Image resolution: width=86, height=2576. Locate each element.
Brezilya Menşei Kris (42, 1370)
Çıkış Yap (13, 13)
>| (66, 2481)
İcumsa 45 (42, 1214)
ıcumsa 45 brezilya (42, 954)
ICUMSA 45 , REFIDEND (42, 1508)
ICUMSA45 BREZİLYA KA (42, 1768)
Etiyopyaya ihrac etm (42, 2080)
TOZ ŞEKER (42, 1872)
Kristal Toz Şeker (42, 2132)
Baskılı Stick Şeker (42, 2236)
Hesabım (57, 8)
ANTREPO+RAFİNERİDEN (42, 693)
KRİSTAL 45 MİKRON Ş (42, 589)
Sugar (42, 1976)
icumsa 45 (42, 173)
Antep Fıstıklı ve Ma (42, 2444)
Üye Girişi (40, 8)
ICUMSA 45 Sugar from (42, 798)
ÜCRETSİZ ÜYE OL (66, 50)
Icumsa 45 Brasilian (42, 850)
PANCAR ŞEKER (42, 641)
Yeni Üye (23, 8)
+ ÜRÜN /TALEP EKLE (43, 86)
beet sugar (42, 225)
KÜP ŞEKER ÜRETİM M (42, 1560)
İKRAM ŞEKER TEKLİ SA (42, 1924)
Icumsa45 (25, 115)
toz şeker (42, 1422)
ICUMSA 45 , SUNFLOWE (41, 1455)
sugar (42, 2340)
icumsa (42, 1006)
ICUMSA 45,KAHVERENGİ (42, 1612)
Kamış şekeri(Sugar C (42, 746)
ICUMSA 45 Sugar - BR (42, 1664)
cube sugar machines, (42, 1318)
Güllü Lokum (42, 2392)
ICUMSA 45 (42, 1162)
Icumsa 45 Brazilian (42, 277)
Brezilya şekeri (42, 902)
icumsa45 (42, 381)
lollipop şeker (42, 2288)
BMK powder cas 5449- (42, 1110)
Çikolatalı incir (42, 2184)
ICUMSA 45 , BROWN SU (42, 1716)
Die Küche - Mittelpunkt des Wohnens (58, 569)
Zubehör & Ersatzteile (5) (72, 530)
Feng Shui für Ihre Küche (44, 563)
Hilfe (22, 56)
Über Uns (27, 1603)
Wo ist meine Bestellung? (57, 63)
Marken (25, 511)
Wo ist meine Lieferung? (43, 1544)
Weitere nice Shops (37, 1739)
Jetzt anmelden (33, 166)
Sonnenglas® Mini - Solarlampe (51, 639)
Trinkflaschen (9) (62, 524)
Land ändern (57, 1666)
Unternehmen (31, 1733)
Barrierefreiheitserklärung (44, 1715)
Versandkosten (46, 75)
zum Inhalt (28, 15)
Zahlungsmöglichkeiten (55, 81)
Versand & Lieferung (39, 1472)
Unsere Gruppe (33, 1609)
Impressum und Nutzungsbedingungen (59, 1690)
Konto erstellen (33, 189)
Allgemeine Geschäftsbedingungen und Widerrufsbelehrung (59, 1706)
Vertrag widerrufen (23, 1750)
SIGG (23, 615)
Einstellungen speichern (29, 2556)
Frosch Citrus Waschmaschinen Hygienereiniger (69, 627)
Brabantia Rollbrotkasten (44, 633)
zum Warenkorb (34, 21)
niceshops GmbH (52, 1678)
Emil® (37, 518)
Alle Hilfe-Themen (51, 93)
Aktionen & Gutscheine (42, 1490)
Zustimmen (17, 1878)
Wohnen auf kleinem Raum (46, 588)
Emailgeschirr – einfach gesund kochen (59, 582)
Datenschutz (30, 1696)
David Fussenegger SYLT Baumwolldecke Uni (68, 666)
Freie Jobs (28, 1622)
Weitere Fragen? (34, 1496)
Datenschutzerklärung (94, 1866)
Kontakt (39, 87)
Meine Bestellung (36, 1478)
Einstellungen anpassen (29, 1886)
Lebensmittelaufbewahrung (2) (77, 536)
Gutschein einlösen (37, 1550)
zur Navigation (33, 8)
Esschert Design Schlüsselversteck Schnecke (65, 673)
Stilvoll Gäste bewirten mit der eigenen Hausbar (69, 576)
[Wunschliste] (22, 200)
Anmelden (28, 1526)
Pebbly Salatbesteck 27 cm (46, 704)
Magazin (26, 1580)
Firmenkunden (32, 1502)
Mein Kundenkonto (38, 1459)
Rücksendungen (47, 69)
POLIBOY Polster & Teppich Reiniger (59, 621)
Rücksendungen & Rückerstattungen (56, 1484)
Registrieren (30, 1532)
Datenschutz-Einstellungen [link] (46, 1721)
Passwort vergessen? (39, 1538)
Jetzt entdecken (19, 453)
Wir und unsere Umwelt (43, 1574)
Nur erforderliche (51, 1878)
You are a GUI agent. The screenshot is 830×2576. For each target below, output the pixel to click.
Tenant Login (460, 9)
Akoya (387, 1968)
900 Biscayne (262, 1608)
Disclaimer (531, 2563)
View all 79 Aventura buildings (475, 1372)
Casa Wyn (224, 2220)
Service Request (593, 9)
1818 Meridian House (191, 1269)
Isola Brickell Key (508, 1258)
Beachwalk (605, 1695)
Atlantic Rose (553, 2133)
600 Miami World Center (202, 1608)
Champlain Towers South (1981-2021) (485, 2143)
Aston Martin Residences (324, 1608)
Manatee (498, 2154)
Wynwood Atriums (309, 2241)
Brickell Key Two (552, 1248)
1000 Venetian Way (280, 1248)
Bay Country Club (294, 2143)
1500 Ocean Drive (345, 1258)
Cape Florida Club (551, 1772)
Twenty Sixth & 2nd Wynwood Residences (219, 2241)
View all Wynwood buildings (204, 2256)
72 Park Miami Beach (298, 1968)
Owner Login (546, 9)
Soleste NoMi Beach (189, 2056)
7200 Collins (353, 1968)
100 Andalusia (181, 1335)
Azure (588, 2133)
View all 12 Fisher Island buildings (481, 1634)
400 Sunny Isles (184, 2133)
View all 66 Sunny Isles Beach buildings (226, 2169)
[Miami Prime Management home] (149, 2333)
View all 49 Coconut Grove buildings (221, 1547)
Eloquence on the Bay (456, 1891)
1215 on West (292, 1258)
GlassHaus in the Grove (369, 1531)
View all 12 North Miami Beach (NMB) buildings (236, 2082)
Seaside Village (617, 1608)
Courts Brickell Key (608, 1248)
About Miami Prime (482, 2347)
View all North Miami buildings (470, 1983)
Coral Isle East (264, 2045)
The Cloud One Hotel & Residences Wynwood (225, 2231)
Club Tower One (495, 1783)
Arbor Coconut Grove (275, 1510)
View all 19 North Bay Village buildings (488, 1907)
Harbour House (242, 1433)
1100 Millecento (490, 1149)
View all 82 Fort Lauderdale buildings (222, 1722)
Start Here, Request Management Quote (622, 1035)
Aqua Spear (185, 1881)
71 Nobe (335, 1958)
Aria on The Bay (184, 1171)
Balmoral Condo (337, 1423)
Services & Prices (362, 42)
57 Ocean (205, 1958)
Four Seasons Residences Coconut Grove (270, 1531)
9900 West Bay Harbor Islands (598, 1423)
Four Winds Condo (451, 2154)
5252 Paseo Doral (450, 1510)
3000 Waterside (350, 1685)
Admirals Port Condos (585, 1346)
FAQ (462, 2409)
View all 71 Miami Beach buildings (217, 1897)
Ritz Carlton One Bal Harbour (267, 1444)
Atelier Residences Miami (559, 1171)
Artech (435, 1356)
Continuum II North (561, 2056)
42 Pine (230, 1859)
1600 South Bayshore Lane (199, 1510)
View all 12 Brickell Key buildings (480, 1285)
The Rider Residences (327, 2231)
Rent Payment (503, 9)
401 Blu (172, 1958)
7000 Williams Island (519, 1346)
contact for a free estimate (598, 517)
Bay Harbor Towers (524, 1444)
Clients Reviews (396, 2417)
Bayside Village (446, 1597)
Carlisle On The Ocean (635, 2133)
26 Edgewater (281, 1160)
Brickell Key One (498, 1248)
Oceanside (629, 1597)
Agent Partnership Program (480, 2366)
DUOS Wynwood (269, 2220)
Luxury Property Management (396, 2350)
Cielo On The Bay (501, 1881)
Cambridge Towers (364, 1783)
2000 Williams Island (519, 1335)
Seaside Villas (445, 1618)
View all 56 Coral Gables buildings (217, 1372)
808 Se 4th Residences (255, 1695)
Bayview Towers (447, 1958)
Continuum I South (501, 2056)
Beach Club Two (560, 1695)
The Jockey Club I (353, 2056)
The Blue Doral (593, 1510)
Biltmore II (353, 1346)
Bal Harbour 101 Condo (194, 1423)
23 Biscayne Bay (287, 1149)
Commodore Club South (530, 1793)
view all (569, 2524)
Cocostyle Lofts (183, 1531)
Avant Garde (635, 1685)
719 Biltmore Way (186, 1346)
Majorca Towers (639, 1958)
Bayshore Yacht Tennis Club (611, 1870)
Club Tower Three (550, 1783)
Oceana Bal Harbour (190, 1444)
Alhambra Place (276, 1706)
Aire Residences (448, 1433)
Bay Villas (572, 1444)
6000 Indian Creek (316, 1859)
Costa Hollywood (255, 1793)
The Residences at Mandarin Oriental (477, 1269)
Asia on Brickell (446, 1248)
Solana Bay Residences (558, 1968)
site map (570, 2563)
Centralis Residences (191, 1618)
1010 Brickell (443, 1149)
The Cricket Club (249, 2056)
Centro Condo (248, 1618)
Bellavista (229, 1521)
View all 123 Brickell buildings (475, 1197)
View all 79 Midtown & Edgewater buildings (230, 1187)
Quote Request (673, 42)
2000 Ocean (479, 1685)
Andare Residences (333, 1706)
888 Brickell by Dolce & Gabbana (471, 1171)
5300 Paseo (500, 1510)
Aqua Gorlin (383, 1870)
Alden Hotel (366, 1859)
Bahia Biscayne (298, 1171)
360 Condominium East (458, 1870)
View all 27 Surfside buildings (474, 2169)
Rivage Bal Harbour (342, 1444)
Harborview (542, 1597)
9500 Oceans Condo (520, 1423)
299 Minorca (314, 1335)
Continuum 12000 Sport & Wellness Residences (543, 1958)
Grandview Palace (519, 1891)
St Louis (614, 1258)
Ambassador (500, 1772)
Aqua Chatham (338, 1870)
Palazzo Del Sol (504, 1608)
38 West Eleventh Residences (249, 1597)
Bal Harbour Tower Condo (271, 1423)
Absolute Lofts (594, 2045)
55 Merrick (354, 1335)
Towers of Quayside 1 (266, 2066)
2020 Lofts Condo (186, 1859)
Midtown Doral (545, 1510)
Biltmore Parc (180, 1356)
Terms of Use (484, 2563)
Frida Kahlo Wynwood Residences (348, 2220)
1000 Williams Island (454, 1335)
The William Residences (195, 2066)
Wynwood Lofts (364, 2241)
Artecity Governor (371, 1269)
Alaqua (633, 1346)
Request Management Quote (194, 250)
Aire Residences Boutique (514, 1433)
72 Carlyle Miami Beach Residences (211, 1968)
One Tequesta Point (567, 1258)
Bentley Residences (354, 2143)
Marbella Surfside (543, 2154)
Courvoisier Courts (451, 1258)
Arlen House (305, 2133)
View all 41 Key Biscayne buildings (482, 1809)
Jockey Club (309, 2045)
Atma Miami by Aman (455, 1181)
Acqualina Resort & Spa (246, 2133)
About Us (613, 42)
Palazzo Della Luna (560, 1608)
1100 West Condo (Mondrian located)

* * *

EXERCISE DESCRIPTION: Once you reach the line with "7000 Williams Island (519, 1346)" in the data above, copy it and every line after it exactly, up to and including the line with "Continuum I South (501, 2056)".

ANSWER BELOW:
7000 Williams Island (519, 1346)
contact for a free estimate (598, 517)
Bay Harbor Towers (524, 1444)
Clients Reviews (396, 2417)
Bayside Village (446, 1597)
Carlisle On The Ocean (635, 2133)
26 Edgewater (281, 1160)
Brickell Key One (498, 1248)
Oceanside (629, 1597)
Agent Partnership Program (480, 2366)
DUOS Wynwood (269, 2220)
Luxury Property Management (396, 2350)
Cielo On The Bay (501, 1881)
Cambridge Towers (364, 1783)
2000 Williams Island (519, 1335)
Seaside Villas (445, 1618)
View all 56 Coral Gables buildings (217, 1372)
808 Se 4th Residences (255, 1695)
Bayview Towers (447, 1958)
Continuum I South (501, 2056)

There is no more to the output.